Dans un article à paraître, Patrick Bolton explore ce point de vue pour étudier plus précisément les banquiers et le Glass-Steagall Act, qui interdisait aux banques de s'engager dans un large éventail d'activités bancaires qualifiées « d'investissement ».

Depuis que le Gramm-Leach-Bliley Act de 1999 a annulé le Glass-Steagall, les banquiers se comportent de plus en plus comme des seigneurs féodaux. Le Dodd-Frank Act de 2010 a introduit une mesure quelque peu similaire à l'interdiction faite par le Glass-Steagall en imposant la règle Volcker, qui interdit aux banques commerciales de négocier pour compte propre, mais on pourrait faire bien davantage.

Pour de nombreux observateurs, le Glass-Steagall n'avait aucun sens. Pourquoi les banques ne seraient-elles pas autorisées à entreprendre les activités de leur choix, au moins tant que nous avons des régulateurs pour s'assurer que ces activités bancaires ne menacent pas l'infrastructure financière dans son ensemble ?

Un changement plus sociologique que technique

En fait, les principaux avantages du Glass-Steagall Act d'origine ont peut-être été plus sociologiques que techniques, modifiant la culture et l'environnement des affaires de manière subtile. La séparation des activités de négoce aura peut-être permis aux banques de se recentrer sur leurs activités traditionnelles.
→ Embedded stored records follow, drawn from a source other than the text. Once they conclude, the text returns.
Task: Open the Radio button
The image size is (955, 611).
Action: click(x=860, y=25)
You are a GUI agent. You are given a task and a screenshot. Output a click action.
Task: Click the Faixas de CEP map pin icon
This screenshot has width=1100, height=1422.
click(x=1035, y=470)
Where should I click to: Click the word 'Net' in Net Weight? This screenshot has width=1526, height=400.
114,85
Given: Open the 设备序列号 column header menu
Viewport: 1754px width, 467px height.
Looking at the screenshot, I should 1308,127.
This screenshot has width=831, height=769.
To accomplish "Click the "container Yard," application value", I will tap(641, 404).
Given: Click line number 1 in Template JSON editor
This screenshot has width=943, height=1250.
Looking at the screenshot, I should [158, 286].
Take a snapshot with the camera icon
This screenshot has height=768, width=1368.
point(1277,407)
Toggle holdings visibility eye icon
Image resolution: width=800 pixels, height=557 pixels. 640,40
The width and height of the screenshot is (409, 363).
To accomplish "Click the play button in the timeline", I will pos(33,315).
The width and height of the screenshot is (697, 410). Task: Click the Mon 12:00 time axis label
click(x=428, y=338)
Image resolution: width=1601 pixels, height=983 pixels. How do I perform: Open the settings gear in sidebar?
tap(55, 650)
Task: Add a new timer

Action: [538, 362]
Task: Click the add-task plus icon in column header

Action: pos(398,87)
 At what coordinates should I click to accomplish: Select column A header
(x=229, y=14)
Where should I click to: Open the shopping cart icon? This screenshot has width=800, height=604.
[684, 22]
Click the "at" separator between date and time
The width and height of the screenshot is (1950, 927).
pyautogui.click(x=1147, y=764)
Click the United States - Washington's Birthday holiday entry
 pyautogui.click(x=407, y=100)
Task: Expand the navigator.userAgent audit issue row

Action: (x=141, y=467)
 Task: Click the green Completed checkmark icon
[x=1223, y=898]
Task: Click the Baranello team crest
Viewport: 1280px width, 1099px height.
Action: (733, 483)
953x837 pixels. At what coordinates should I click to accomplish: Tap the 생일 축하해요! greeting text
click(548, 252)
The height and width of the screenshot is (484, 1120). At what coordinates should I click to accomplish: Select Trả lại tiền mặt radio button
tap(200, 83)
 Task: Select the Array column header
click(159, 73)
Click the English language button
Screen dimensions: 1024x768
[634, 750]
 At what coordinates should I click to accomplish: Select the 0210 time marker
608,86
Bolton et ses collègues semblent avoir raison sur de nombreux points, même si en l'état actuel de la recherche économique, nous ne sommes pas encore en mesure d'estimer la valeur apportée à la société par le fait que tant de nos meilleurs et de nos plus compétents cerveaux fassent carrière dans les différents domaines aujourd'hui populaires des « autres activités financières. »

Les activités spéculatives ont leurs aspects positifs et leurs inconvénients, beaucoup de positif et quelques inconvénients, et ils sont très difficiles à quantifier. Il faut être particulièrement vigilant sur les règlementations qui empiètent sur de telles activités, mais nous ne devrions pas non plus hésiter à établir des règles une fois que la situation est clarifiée.